To generate a self-avoiding curve, I place “antennae” on the moving point that sense when the path is about to be crossed. … If the left antenna crosses the path, then the point executes a $180^{\circ }$ reversing turn to the right. If the right antenna crosses the path, then it reverses direction by turning to the left. Reversing turns are followed to completion and are not interrupted or modified if one of the antennae strikes the curve again, although a second set of antennae described below can override the turn. The radius and angle of the reversing turn are each held constant to provide a unifying visual motif throughout the design. The walk is terminated when the self-avoiding rule fails and the point collides with its path.

In order to reduce the likelihood of the walk becoming trapped, the point is given a second set of smaller antennae that can override the longer antennae when more immediate dangers are detected. For example, if the walker is executing a reversing turn to the left and the left overriding antenna touches the path, then a new reversing turn to the right is initiated, overriding the original turn. …

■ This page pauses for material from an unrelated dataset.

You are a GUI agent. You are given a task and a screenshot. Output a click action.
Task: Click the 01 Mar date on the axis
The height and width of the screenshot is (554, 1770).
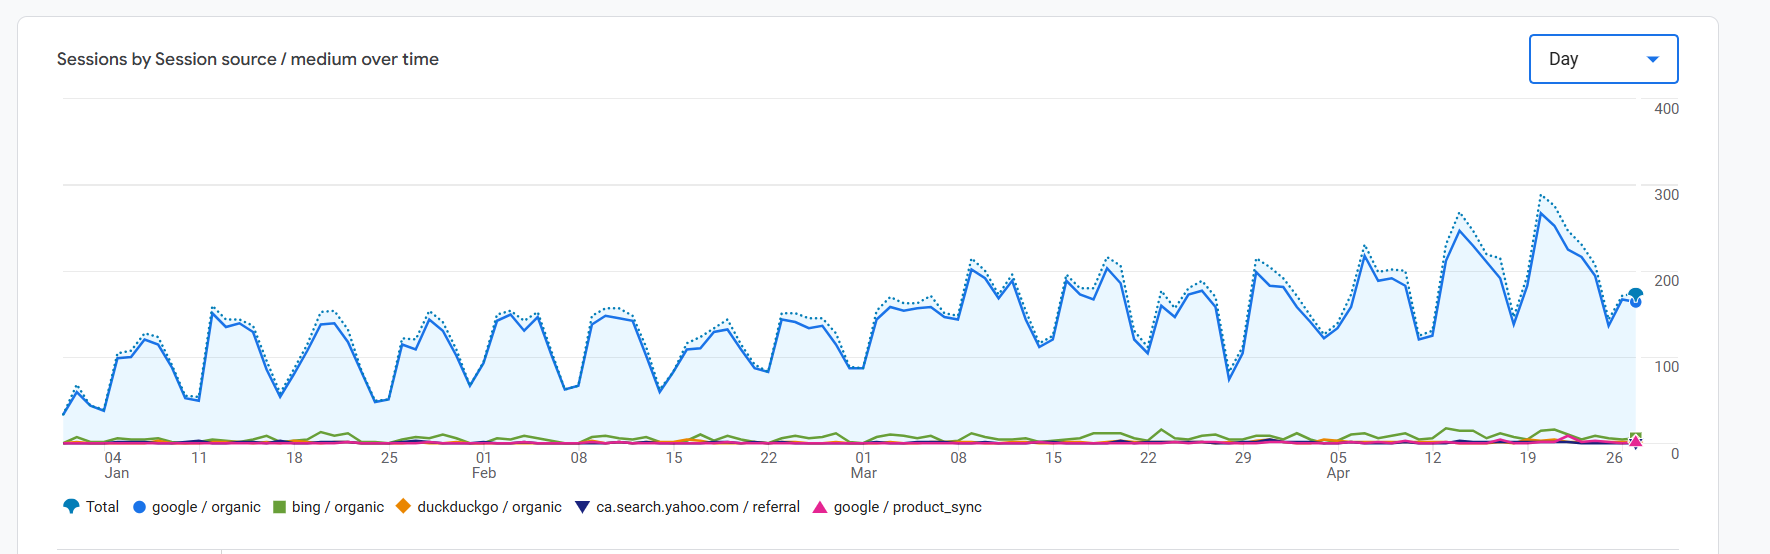863,465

On each step of a SAW, the antennae must search the path for possible collisions. In an exhaustive search, the number of computations required to generate a SAW with $N$ steps scales as $N^2$ .

Although the description is not fully fleshed out, this excerpt motivates Chappell’s example of the self-avoiding random walk shown in Figure 2.

Figure 1: Chappell’s example of a random walk using a model based on curvature and parametrized by arc length. Printed with permission.

Figure 2: Chappell’s example of a self-avoiding random walk. Printed with permission.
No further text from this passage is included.